Christine Lagarde, le 13 février 2008 sur LCI © TF1-LCIContre l'appel "une vigilance républicaine" publié le 14 février dans Marianne, le gouvernement fait front. Deux ministres ont vivement critiqué dimanche cet appel visant indirectement Nicolas Sarkozy, dénonçant sa supposée "dérive vers une forme de pouvoir purement personnel confinant à la monarchie élective".
"Ce que je trouve un peu pathétique c'est l'amalgame qui résulte de ce paquet de signataires et qui témoigne manifestement d'un besoin d'exister absolument terrible", a déclaré la ministre de l'Economie Christine Lagarde dimanche soir.
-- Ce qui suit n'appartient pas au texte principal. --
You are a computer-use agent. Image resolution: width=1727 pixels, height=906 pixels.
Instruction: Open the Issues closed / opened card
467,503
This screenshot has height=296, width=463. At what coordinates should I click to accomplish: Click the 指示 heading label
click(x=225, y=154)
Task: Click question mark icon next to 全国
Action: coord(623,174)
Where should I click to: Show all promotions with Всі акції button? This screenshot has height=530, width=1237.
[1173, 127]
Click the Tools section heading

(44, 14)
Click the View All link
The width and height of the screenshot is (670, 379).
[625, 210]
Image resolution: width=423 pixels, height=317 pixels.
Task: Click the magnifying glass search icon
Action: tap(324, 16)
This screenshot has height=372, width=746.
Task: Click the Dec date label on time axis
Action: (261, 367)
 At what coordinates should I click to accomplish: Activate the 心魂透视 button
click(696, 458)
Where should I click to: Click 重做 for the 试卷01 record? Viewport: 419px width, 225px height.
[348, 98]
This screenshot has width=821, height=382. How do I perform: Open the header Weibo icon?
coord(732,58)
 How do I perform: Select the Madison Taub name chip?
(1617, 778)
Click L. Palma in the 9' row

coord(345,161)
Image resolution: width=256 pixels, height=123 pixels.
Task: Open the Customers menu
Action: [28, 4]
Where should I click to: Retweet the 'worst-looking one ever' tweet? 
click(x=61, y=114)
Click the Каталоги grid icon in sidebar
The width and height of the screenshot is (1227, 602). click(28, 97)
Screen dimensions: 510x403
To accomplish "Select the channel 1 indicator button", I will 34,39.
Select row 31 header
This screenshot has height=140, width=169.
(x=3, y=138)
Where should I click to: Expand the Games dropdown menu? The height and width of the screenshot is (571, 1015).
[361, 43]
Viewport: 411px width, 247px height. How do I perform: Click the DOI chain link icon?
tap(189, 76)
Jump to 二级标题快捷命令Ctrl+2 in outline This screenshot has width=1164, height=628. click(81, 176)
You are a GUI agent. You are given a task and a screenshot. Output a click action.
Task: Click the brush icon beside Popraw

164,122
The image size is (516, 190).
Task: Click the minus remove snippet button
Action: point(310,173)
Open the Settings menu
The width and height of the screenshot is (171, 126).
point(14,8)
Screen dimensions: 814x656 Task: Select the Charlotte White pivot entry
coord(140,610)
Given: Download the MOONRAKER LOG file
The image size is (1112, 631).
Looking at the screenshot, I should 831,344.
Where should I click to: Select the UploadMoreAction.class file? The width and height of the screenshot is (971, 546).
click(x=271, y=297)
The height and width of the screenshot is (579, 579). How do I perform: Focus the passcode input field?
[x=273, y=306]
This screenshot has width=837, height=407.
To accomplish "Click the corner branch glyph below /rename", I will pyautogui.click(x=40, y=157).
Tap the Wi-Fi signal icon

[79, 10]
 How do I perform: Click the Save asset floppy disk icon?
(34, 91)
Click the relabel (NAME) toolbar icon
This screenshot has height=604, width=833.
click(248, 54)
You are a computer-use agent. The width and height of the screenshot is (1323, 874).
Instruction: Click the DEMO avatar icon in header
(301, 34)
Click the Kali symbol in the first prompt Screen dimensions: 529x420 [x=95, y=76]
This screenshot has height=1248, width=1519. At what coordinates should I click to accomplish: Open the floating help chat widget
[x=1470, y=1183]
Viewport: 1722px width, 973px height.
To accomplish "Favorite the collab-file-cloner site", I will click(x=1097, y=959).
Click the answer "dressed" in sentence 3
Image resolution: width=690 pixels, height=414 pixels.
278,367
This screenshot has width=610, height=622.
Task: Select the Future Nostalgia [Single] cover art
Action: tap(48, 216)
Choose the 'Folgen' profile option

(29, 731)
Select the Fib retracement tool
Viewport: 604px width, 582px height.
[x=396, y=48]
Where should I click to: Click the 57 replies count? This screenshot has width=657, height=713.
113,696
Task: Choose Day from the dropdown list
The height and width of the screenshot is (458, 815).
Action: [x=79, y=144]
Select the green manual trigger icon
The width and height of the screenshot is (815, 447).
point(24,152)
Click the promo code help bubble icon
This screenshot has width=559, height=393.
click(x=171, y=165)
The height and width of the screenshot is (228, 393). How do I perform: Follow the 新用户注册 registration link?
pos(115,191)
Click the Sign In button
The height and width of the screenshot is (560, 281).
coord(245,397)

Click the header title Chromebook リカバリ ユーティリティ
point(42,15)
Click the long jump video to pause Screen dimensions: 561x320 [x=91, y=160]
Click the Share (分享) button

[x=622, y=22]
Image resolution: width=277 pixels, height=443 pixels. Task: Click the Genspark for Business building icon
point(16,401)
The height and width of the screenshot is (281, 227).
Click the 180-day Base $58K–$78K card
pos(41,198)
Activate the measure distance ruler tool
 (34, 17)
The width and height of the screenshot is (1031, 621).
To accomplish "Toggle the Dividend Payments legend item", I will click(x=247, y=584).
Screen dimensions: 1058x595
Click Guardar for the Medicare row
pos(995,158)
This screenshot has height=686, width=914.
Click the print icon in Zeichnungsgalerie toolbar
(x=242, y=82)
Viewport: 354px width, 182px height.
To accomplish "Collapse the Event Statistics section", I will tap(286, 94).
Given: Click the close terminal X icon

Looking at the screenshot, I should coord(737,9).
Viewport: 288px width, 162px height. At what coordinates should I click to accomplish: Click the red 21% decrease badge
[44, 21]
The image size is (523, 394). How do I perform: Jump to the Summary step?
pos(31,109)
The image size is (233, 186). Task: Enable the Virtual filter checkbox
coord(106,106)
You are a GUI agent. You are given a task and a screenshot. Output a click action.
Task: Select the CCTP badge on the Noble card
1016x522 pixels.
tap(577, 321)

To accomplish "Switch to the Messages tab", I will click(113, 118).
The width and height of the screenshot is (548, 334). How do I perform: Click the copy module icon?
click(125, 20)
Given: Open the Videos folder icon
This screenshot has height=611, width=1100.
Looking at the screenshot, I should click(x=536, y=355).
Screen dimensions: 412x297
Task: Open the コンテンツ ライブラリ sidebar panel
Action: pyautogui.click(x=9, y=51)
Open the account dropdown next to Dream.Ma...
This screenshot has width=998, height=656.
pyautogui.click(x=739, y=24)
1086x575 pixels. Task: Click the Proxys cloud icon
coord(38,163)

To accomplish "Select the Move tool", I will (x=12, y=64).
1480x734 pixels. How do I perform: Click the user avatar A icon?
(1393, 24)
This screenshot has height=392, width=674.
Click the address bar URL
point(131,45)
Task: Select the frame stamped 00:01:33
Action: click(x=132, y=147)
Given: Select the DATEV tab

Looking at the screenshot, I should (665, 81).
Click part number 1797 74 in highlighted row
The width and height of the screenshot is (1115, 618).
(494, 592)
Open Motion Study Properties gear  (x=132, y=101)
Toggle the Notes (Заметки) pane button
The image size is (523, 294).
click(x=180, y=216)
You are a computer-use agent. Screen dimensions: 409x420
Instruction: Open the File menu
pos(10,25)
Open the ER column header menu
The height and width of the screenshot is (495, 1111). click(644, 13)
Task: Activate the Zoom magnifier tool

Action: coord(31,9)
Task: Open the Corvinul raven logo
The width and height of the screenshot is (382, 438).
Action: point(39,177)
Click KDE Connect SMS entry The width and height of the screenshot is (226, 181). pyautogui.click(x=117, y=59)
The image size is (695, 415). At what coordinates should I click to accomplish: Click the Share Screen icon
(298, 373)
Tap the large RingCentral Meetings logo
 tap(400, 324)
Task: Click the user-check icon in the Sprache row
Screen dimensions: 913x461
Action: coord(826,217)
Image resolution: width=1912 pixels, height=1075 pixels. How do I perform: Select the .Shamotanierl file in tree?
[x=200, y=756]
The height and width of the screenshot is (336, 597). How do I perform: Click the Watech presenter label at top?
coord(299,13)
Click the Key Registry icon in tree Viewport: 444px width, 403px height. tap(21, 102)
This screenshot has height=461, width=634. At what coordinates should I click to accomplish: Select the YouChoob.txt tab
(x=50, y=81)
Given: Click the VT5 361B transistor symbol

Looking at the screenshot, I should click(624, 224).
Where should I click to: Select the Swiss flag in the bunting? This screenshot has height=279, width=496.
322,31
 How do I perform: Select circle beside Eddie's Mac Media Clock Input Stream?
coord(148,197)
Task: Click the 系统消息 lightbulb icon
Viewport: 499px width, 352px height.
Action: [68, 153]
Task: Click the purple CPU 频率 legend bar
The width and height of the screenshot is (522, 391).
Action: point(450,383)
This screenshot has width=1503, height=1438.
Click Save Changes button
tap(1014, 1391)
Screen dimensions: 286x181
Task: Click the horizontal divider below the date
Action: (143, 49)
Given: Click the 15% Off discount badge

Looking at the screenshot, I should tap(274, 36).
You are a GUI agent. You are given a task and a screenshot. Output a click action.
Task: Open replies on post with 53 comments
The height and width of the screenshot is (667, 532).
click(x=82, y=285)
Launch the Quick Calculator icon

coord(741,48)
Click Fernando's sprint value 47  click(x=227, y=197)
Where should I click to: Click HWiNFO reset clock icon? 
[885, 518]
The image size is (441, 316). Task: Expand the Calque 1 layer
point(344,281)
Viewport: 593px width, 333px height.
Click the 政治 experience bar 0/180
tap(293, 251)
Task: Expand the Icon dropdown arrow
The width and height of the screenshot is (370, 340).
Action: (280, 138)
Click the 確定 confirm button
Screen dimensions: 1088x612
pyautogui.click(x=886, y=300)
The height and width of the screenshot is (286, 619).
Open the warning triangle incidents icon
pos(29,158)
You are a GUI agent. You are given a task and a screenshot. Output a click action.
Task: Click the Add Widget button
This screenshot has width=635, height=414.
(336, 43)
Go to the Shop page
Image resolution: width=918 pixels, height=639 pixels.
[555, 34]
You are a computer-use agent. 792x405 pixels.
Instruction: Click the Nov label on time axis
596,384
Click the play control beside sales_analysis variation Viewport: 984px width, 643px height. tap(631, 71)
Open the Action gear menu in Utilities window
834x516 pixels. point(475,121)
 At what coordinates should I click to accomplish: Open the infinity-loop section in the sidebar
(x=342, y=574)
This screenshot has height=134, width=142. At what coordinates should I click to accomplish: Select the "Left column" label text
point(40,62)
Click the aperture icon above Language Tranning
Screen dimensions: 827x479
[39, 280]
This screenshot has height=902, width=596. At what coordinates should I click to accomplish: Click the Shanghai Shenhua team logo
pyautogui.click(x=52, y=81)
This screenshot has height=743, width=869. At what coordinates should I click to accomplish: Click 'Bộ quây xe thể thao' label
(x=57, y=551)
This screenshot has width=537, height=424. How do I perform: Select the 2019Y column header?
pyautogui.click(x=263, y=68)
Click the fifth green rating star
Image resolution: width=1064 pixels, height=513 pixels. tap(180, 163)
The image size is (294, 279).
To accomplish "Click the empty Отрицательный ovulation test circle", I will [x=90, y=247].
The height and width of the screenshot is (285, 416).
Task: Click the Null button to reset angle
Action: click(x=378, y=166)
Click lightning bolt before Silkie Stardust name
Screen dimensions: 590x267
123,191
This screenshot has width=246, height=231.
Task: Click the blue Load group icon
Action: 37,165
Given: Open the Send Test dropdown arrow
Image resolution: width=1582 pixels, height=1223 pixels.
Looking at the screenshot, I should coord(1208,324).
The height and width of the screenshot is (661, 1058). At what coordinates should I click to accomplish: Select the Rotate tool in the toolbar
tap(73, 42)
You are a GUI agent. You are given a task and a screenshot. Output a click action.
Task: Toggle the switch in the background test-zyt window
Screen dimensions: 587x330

Le texte avait été signé par 17 personnalités politiques de bords différents, dont notamment la socialiste Ségolène Royal, le centriste François Bayrou, le Vert Noël Mamère, plusieurs hommes politiques souverainistes, un ancien directeur de cabinet du général De Gaulle, ou encore Dominique de Villepin. La ministre de l'Economie a notamment eu des mots très durs à l'encontre de l'ancien Premier ministre, en soulignant sa "propension à publier et à paraître".
Même indignation pour Valérie Pécresse, la ministre de l'Enseignement supérieur, qui a jugé "choquant d'utiliser la République pour régler ses comptes personnels". "Nous dire que la République est en danger, franchement de qui se moque-t-on? C'est un vieux film qu'on a déjà vu cent fois, le film de ceux qui n'ont rien à proposer, qui n'ont pas de vision de la France et qui instrumentalisent la République", s'est indignée la ministre. Quant à Nadine Morano, porte-parole de l'UMP, elle a déclaré lundi que l'appel à la "vigilance républicaine" est un "boomerang" qui "fera très mal" à ses signataires.
D'après agence
Retour MYTF1
Chargement en cours...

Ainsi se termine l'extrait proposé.